WHAT IS EXPECTED: Where the records below show a line containing "Image resolution: width=671, height=2576.", start copying; end with the line containing "[Twitter] (88, 1968)", and copy it too.

Collection entries:
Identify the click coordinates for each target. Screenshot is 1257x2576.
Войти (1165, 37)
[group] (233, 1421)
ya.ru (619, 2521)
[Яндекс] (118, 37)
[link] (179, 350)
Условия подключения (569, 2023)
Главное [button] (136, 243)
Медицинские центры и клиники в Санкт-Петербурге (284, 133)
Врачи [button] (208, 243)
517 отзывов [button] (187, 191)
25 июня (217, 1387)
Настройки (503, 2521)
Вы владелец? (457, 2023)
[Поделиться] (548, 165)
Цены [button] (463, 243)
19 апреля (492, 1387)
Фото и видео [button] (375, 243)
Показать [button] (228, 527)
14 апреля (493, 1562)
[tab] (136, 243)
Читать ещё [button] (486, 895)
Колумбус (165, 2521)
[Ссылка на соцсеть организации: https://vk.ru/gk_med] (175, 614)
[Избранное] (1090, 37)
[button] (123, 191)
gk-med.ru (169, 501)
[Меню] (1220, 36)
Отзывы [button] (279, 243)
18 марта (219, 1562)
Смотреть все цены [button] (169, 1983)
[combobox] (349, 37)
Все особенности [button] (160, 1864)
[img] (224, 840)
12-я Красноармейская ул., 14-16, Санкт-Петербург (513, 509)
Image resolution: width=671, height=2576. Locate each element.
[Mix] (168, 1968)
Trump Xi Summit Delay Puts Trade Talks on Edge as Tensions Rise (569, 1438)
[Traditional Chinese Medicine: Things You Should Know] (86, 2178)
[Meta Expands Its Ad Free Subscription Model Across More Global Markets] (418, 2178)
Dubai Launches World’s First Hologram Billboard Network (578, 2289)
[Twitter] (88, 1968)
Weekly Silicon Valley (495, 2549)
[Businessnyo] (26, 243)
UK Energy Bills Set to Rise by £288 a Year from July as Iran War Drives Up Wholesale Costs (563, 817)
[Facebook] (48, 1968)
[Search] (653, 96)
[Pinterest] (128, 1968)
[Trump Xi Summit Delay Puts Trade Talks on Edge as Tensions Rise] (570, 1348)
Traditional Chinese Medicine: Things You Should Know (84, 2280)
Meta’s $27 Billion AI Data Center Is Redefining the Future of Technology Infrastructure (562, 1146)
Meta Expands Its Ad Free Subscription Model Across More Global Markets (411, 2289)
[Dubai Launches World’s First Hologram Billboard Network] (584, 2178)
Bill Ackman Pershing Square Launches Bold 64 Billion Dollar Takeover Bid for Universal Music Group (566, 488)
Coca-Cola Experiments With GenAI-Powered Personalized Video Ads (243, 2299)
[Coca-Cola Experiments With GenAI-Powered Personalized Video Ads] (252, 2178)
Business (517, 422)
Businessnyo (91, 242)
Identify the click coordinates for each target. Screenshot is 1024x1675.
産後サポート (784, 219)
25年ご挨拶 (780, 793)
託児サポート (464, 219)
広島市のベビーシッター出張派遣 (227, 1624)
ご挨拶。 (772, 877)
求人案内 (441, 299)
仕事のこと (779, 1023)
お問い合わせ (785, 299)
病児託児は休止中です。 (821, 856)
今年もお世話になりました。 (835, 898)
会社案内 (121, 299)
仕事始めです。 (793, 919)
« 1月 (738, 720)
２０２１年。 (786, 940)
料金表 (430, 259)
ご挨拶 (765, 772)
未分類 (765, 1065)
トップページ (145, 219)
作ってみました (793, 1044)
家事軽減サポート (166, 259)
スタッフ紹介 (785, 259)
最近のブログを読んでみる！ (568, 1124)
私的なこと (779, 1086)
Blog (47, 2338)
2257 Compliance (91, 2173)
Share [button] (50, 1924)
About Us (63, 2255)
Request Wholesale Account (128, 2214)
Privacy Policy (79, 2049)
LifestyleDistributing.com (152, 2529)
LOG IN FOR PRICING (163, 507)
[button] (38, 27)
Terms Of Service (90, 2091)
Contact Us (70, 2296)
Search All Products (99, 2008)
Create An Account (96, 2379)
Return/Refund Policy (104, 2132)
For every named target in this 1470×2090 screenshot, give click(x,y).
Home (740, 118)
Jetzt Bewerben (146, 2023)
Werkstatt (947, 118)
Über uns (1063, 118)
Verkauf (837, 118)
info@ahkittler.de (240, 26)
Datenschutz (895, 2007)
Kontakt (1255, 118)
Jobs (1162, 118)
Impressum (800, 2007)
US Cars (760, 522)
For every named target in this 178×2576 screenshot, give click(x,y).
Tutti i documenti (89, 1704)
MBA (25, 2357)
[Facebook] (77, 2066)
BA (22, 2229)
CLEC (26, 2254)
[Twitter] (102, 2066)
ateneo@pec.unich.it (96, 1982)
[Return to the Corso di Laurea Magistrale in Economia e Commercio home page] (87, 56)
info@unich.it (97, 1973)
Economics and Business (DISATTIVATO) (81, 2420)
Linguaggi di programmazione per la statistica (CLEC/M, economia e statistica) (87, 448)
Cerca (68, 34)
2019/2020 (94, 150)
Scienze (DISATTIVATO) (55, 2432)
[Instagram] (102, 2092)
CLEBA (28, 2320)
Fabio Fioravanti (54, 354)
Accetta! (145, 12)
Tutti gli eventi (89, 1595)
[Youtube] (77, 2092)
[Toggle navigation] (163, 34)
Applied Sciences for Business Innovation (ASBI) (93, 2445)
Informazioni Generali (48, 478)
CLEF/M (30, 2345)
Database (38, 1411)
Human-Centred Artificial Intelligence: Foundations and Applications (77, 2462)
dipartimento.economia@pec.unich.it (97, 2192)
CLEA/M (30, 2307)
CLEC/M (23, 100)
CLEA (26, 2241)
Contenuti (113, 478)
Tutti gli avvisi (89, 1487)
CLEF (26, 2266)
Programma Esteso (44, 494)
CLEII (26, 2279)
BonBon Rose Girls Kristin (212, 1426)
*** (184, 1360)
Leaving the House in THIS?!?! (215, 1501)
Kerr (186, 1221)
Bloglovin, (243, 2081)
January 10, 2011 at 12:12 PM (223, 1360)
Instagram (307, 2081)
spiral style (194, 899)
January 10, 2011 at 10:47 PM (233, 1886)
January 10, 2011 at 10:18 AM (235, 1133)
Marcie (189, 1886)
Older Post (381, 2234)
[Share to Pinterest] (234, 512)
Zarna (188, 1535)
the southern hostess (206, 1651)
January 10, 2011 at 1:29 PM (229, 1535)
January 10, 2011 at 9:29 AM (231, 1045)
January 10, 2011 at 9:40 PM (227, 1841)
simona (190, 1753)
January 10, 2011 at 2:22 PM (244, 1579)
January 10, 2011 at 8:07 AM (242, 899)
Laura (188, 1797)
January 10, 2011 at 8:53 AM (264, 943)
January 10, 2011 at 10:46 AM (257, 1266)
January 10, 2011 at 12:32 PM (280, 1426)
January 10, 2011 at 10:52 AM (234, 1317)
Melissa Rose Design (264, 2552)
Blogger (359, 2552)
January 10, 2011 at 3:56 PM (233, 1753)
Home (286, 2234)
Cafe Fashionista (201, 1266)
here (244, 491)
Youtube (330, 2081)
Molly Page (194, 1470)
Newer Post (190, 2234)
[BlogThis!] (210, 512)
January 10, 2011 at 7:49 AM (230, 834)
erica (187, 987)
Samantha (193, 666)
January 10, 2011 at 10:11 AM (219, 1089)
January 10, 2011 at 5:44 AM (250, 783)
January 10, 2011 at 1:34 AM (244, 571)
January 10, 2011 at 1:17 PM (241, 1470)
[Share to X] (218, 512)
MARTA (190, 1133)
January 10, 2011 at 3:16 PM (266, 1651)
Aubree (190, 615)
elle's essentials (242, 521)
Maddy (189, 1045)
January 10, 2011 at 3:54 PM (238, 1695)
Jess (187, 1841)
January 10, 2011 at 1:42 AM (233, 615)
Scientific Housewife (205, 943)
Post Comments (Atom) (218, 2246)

TASK RESULT:
Image resolution: width=671, height=2576. Locate each element.
[Mix] (168, 1968)
Trump Xi Summit Delay Puts Trade Talks on Edge as Tensions Rise (569, 1438)
[Traditional Chinese Medicine: Things You Should Know] (86, 2178)
[Meta Expands Its Ad Free Subscription Model Across More Global Markets] (418, 2178)
Dubai Launches World’s First Hologram Billboard Network (578, 2289)
[Twitter] (88, 1968)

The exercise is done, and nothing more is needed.